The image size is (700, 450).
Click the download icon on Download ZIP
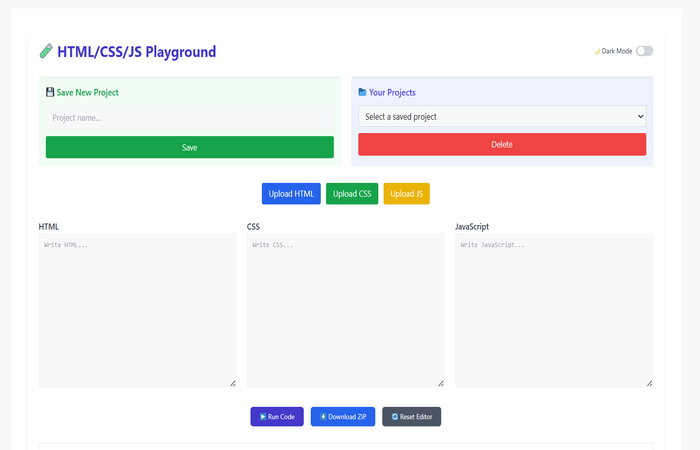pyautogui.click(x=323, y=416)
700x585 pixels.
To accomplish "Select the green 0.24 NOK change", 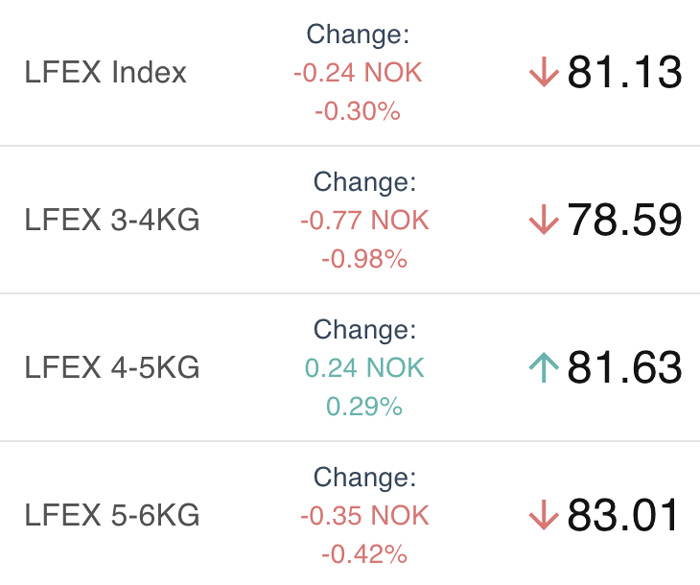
==
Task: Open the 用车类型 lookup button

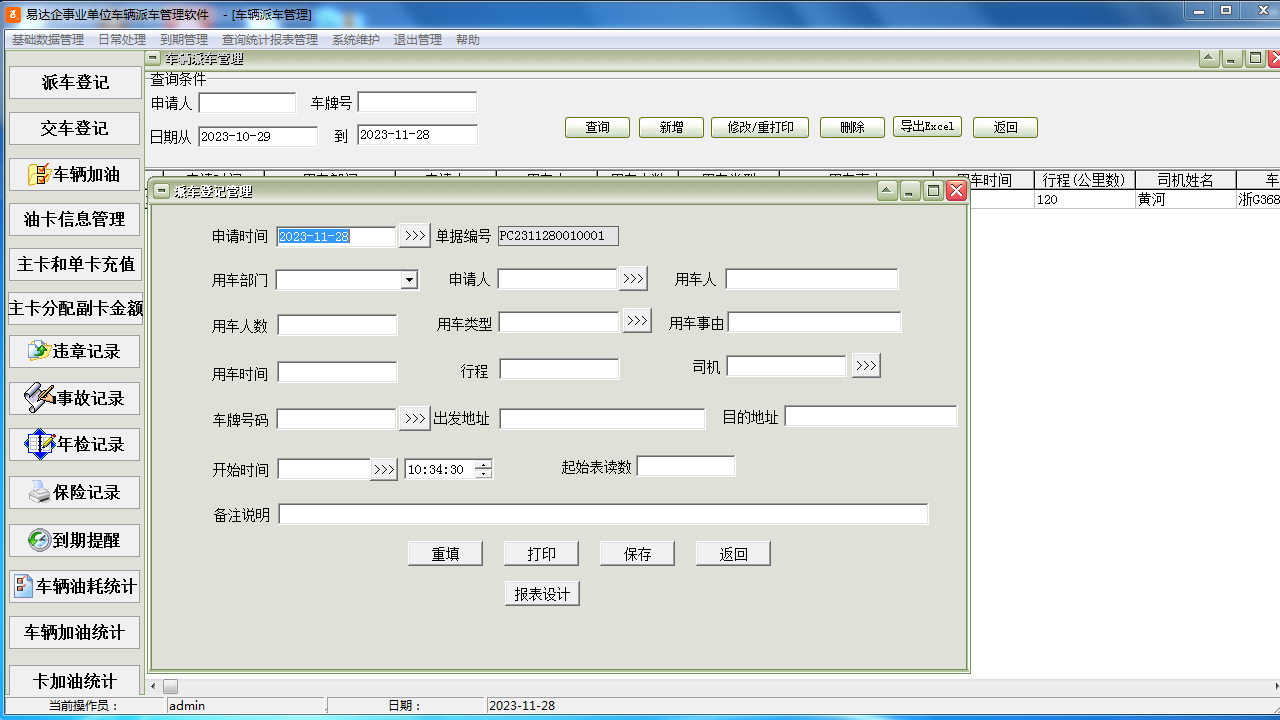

WHAT IS BEING ASKED
Copy the lines above exactly, starting with the line that contains "700x585 pixels." and ending with the line that contains "the green 0.24", and leave out any pictures.

OUTPUT
700x585 pixels.
To accomplish "Select the green 0.24 NOK change", 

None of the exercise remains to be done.